Anonymous Anonymous said...

nice piece, good to think of Argonon again. I had some great evenings in there. MS

10:47 AM  
Anonymous Anonymous said...

strong post oz. thanks

12:15 PM  
Anonymous Anonymous said...

Hi Ozzie, That's funny, I was just thinking about Argonon yesterday when I heard a report on NPR about the trend in new communities to make them people and pedestrian friendly as opposed to the typical suburbs. As usual you were ahead of your time.

5:39 AM  
Anonymous Anonymous said...

"A people without an agreed upon common basis to their actions is neither a community nor a nation. A people with a common ethic is a nation wherever they live.

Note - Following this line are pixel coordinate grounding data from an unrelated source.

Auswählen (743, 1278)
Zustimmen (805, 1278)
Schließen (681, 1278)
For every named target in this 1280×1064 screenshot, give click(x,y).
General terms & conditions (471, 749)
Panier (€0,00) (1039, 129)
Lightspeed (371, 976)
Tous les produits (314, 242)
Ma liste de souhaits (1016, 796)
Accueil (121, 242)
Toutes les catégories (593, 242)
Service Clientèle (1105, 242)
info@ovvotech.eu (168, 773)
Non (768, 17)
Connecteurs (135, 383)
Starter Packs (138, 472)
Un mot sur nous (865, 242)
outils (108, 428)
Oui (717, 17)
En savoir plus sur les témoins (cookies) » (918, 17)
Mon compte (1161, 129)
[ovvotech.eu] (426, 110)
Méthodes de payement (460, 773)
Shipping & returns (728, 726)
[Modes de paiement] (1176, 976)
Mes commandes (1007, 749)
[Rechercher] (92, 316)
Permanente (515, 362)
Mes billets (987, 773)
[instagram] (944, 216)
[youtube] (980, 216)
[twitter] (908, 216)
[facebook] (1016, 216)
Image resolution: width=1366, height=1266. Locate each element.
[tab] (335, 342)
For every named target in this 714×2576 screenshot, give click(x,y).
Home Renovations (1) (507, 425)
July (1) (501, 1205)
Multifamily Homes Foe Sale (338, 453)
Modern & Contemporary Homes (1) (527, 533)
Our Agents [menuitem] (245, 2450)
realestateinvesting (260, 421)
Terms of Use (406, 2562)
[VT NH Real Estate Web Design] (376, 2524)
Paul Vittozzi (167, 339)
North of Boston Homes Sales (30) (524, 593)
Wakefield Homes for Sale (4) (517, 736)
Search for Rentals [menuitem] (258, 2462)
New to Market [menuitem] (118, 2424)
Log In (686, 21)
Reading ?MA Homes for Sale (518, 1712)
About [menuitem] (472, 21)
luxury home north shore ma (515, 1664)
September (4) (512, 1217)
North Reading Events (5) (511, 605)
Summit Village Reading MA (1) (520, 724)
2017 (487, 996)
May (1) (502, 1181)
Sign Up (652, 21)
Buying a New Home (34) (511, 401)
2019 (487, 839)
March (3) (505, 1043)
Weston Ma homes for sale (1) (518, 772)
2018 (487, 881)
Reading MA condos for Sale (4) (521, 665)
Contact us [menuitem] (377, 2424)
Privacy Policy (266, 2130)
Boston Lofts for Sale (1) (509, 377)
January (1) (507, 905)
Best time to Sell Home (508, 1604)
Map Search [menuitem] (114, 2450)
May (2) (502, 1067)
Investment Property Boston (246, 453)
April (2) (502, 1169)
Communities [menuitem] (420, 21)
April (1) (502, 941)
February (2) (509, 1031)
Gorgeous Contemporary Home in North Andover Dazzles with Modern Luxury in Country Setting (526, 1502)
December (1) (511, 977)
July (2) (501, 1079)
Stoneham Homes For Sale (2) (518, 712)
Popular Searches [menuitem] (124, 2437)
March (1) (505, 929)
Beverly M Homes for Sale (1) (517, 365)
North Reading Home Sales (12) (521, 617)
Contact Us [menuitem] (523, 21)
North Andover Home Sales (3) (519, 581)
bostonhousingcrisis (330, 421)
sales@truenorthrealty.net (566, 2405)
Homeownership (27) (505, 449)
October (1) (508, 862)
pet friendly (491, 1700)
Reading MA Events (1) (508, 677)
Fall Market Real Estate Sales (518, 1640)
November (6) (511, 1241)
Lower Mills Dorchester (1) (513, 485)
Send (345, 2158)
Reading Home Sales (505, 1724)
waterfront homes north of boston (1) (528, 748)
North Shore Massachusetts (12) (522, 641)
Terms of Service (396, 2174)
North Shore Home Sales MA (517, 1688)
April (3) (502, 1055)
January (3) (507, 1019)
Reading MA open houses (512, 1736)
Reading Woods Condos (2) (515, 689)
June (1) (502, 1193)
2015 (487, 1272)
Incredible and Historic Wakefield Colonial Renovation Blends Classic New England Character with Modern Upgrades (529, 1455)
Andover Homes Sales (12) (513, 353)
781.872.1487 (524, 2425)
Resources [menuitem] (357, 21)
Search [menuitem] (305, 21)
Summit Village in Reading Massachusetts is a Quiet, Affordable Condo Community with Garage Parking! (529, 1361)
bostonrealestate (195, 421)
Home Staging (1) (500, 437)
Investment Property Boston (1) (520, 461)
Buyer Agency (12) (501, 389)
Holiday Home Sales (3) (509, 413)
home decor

Thus, the place of habitation is secondary to a shared belief in the establishment of an harmonious world community just as we can select a global range of plants for a garden, we can select from all extant ethics and belief those elements that we see to be sustainable, useful, and beneficial to life and to our community."

This is the beginning of the last chapter of Bill Mollison's, Permaculture - A designer's Manual. The chapter is titled Strategies for an alternative nation. It is a good resource for looking at city building.

Everything from ethics, alternatives to political systems, extended families, trusts and legal strategies.

He also heads the chapter with a quote from William Blake. "He who desires but acts not, breeds pestilence."